I’m writing this as I fly to Atlanta for NTEN’s 10th Annual Non-Profit Technology Conference. I intended to write about something else but the fact that I didn’t have time to do this until mid-flight made me change my mind….which means you’re getting my best tips for effective time management. *I’m publishing it ten days after I wrote it, which means I should do a better job of taking my own advice!

If you’re new to my blog – I’m the Founder/Executive Director/Everything for four non-profits. I’m a single mom to a 3 year old and am very involved in his life. In addition I’m actively involved with several other non-profits and actually try to have a life every once in awhile. Why am I telling you this? Because effective time management is how my entire life runs!

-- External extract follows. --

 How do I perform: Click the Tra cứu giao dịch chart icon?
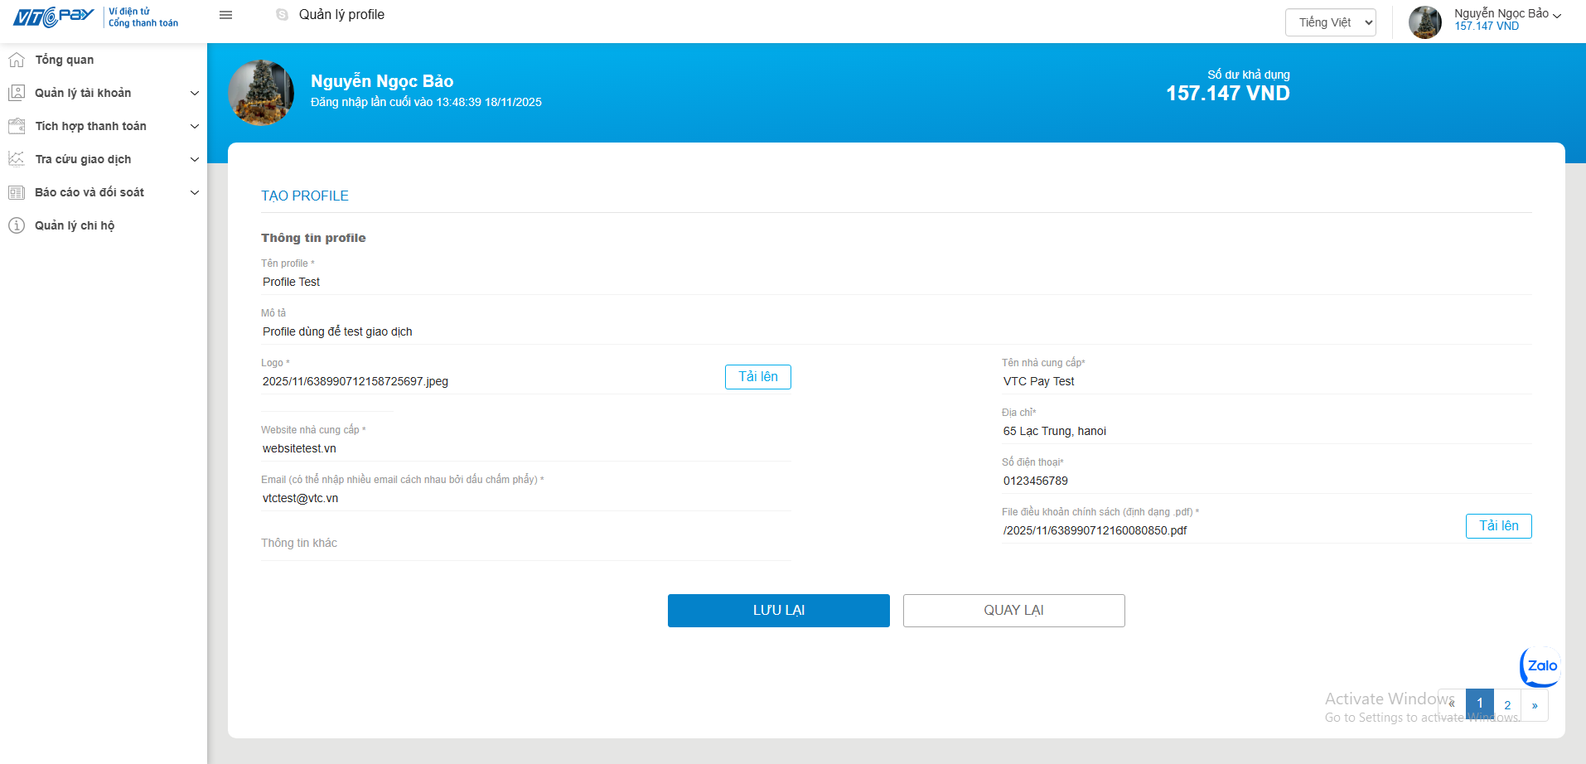coord(17,159)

This can be hard when you’re the Founder and/or Director of a non-profit. There is always a list a mile long of things that must be accomplished. This list magically grows longer faster than you can cross anything off.  Everything on it is important and in many cases, lives depend on your ability to get your job done in a timely manner. If you’re a one or two person shop, your list encompasses every aspect of running a non-profit – all of which are necessary and important components of a successful organization. So how do you get them all done?

  • Keep a giant wall calendar in your office or wherever you spend the most time. I’m old school when it comes to this – smartphones, Outlook, or any other digital calendar just don’t give me the complete picture I really need. I have each month up on the wall and I plot out every part of every project as well as my personal plans for the entire year. I add to and change it all the time. It may take up a lot of space, but it’s what keeps me from missing deadlines. Obviously I still use the calendar on my Blackberry and sync it with Outlook, but those are just an adjunct to the heavy lifter – my traditional paper calendar.
  • Never spend more than 90 minutes on any project at one time. After the first 35 minutes take a 10 minute break to answer emails and after the next 35 minutes take a 10 minute break to give twitter and facebook some attention. Then no matter how much work you have left to do on that project, move onto the next thing on your “must-do” list for the day. This is a really important rule for me – it’s how I juggle all four of my non-profits, parent, blog, tweet, facebook, foursquare, maintain my house & friendships all in the same day every day. The only thing that gets more than an hour and a half of my time at once is my son. He’s not a project – he’s my life.
  • Learn to ask for help. Learn to be okay with accepting it. Understand that it doesn’t mean you’re not effective or good at your job – it means you’re human. We all are! No one is a superhero or a deity so don’t try to be one. If you know me personally, you know that above all else this is what I have to repeat to myself the most! I’m implementing this by expanding the scope of volunteer and Board roles in my organizations and by getting young, smart and energetic interns from local colleges and universities.
  • Put yourself on your to-do list. The time you spend on any one project will be more productive if you’re not ready to fall over, pull your hair out, or cry from sheer exhaustion and stress. Seriously – if it’s your job to take care of and/or lead other people, the person you need to take the best care of is yourself because your constituents depend on…you!

This is how I get everything done, but I should point out that all I said was I get everything done. I do not get everything done right away because, well, that would be impossible! Sometimes I don’t even get things done as quickly as I want to (like publishing this blog).

What are your best practices for time management and productivity? We talked a lot about this at the NTEN Conference in the Social Media Vets Affinity Group. If you were there (or even if you weren’t) I’d love you to add your tips in the comments box below…John Haydon, I’m especially looking at you!